**Problem to solve**
Each line from the one containing "Task: Click the 文件路径 column header" through the final line of the records is to be repeated exactly, with no additions.
☆ ☆ ☆ ☆
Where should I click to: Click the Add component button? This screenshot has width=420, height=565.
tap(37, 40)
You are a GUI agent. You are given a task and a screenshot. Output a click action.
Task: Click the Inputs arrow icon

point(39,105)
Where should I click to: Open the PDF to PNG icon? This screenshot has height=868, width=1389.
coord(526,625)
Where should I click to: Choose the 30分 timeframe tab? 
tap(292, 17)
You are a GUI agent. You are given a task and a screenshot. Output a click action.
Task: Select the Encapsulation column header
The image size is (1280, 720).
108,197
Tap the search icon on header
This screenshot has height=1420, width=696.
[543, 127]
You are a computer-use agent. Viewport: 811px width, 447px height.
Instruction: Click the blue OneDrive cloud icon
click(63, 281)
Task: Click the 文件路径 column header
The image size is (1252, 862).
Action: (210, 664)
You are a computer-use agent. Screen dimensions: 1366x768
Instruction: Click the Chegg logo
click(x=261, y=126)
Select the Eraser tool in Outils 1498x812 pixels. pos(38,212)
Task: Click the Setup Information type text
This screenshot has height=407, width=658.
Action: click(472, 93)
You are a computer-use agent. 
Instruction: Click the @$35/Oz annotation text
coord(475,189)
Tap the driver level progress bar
☆ ☆ ☆ ☆
**Finished task**
Task: Click the 文件路径 column header
The image size is (1252, 862).
Action: (210, 664)
You are a computer-use agent. Screen dimensions: 1366x768
Instruction: Click the Chegg logo
click(x=261, y=126)
Select the Eraser tool in Outils 1498x812 pixels. pos(38,212)
Task: Click the Setup Information type text
This screenshot has height=407, width=658.
Action: click(472, 93)
You are a computer-use agent. 
Instruction: Click the @$35/Oz annotation text
coord(475,189)
Tap the driver level progress bar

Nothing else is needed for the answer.